Search the records that follow and extract every line containing the string "navigation".

┄┄┄┄┄┄┄┄┄┄┄┄┄┄┄┄┄┄┄┄

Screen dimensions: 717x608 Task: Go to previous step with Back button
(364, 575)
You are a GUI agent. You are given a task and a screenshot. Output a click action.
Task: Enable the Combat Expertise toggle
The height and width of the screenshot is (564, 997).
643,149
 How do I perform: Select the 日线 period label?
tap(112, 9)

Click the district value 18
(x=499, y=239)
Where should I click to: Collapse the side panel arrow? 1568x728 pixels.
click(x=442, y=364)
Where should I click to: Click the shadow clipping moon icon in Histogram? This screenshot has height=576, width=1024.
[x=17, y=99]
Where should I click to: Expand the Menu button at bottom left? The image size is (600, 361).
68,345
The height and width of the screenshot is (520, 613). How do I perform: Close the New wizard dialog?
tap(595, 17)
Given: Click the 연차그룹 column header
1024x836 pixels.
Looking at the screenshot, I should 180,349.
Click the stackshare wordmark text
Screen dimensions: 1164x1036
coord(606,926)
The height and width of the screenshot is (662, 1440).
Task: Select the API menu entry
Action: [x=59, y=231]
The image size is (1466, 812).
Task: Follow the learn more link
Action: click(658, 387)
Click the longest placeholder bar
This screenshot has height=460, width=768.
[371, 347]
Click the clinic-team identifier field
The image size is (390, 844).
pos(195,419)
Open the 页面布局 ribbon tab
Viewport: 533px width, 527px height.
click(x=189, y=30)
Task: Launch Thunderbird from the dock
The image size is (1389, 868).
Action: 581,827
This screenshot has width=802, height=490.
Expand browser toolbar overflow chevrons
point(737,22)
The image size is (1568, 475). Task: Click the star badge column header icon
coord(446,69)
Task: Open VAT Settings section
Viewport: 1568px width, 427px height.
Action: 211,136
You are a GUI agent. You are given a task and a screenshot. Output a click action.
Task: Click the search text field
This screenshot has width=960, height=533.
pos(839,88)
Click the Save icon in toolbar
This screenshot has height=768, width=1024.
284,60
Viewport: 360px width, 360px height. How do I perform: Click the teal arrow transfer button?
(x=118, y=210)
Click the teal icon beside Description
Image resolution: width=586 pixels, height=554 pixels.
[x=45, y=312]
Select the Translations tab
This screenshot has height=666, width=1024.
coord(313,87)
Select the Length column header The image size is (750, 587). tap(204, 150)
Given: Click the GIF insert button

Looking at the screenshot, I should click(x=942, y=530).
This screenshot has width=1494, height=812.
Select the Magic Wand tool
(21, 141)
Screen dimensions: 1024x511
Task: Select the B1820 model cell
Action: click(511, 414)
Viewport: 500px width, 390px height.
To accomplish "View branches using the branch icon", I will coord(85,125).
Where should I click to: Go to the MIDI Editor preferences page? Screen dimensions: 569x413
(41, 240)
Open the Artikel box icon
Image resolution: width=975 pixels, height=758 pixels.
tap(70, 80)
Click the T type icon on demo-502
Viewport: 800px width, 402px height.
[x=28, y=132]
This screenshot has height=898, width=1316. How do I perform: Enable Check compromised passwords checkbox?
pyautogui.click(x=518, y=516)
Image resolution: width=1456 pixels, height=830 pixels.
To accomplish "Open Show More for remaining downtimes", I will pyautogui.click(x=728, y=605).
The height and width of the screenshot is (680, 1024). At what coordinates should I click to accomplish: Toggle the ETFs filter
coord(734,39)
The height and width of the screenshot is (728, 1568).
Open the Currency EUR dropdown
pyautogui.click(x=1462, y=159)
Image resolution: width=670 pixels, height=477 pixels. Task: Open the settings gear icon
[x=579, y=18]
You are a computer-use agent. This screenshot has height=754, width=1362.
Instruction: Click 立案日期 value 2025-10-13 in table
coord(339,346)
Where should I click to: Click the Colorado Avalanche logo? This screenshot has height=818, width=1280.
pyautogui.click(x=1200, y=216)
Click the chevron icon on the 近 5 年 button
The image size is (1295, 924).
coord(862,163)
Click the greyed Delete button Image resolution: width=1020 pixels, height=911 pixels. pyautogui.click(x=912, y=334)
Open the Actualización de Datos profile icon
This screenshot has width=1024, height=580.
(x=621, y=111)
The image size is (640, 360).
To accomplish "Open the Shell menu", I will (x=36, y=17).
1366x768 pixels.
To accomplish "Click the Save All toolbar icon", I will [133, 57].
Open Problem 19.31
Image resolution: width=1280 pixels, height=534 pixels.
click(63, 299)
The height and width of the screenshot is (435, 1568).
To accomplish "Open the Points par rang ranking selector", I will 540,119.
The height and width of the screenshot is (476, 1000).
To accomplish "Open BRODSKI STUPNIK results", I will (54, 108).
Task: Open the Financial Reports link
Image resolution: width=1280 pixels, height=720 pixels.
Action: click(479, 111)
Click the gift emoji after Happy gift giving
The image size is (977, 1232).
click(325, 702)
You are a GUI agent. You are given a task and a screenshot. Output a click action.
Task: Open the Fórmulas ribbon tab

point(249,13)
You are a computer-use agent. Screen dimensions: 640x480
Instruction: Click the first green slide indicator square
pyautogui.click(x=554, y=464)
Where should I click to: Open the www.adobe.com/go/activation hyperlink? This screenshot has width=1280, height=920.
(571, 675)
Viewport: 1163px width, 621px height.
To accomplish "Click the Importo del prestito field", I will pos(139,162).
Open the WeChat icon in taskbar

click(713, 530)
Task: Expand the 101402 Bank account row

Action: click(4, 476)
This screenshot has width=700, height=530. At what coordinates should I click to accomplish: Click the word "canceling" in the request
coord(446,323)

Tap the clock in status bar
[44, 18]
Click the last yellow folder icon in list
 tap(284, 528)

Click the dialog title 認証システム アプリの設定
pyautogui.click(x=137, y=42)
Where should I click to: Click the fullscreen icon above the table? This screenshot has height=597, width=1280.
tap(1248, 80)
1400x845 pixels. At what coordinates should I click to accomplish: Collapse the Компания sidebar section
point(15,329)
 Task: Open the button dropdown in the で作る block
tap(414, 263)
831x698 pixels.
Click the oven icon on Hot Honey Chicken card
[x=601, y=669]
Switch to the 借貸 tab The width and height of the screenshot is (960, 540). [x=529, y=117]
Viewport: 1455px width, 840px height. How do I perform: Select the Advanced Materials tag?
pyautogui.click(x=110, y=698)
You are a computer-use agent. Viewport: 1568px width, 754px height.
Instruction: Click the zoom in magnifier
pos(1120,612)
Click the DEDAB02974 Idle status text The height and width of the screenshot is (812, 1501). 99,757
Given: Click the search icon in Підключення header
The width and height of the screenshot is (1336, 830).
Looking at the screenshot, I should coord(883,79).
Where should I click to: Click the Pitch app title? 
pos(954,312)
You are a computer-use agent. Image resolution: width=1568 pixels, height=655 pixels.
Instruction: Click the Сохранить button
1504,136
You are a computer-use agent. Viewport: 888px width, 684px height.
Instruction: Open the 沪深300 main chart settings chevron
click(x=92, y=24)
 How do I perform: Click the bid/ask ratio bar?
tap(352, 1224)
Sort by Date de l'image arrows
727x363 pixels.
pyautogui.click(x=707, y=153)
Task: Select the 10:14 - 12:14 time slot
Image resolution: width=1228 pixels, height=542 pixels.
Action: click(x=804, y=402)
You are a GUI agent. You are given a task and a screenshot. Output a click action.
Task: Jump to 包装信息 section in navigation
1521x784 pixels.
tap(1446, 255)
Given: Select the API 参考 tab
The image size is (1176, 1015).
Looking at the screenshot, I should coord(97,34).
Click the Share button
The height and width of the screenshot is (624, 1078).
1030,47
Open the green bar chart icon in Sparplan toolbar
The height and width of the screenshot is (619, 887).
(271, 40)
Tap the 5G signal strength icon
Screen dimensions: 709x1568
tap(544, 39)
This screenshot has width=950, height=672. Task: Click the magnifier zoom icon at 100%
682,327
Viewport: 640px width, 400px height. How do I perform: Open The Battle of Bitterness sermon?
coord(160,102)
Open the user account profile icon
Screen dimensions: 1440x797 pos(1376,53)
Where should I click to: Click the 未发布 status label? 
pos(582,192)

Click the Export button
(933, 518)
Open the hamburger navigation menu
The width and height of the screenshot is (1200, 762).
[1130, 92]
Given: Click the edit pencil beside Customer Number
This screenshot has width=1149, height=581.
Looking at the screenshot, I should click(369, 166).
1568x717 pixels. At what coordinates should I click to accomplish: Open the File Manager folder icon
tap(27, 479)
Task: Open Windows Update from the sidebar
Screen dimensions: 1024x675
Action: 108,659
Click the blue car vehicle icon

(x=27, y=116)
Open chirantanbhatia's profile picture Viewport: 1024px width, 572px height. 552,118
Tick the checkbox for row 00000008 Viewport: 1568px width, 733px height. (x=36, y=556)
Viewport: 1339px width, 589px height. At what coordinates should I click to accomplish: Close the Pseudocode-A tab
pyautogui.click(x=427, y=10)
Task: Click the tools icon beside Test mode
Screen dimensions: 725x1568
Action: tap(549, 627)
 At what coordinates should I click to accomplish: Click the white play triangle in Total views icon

┄┄┄┄┄┄┄┄┄┄┄┄┄┄┄┄┄┄┄┄

■ **Answer for this exercise**
Task: Jump to 包装信息 section in navigation
Open the hamburger navigation menu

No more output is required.